Tricia Pearsall has an intriguing piece in Virginia Living Magazine’s online “Exploring” section. The topic is one many Richmonders are probably unfamiliar with, but shouldn’t be. She writes about the James River Heritage Trail, a gleam in the eye of Virginia land-use planners for 30 years that is now one step closer to reality with the recent completion of a conceptual plan.
The JRHT, Pearsall writes, would be “not only a proposed hiking, running, and biking path, but a canoeing, kayaking, rafting water trail, a study in geological evolution, a history corridor of indisputable national treasures from our Native American legacy, to Captain John Smith’s voyage and the first English settlements, through the Revolutionary War, slave history, the Civil War, water dependent industrial and agricultural growth–including the James River and Kanawha Canal–up through the Civil Rights era.”

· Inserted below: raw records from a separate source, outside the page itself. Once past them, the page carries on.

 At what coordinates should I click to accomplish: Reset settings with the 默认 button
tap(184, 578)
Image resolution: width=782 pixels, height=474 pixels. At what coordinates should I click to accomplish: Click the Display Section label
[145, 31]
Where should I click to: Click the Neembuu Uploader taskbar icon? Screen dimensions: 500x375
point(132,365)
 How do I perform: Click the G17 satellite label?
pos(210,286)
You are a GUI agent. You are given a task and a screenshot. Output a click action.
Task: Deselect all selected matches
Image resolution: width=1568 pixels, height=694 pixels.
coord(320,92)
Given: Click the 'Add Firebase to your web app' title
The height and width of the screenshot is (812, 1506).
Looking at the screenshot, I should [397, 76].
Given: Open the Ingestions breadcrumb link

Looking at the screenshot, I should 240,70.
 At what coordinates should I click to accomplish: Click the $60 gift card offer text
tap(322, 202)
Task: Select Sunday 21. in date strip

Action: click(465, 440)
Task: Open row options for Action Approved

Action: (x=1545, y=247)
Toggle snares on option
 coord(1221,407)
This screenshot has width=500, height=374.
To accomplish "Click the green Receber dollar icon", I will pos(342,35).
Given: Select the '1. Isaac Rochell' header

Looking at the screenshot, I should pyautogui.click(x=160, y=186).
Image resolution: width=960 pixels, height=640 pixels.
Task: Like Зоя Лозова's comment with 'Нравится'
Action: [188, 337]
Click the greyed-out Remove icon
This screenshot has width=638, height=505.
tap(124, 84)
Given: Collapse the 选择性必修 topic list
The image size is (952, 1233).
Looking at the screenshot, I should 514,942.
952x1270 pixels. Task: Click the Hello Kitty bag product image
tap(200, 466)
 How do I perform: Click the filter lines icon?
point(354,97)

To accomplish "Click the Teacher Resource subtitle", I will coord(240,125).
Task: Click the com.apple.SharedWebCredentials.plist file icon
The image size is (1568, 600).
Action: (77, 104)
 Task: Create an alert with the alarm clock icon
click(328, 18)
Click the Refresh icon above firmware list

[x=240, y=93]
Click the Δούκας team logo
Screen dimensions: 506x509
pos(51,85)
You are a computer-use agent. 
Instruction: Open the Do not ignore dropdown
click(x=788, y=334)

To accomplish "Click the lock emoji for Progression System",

She continues: “The JRHT would also be endless miles of wildlife, of birding, fishing, snorkeling, backpacking, camping or horseback riding opportunities, connecting rural and urban locales. And what’s so promising about this vision is that much of this projected system is already in place or in development.”
The Department of Conservation and Recreation’s website has a the link to the conceptual plan and more information on the trail, but Pearsall’s piece is a must-read for outdoors lovers who want to know more about this promising plan.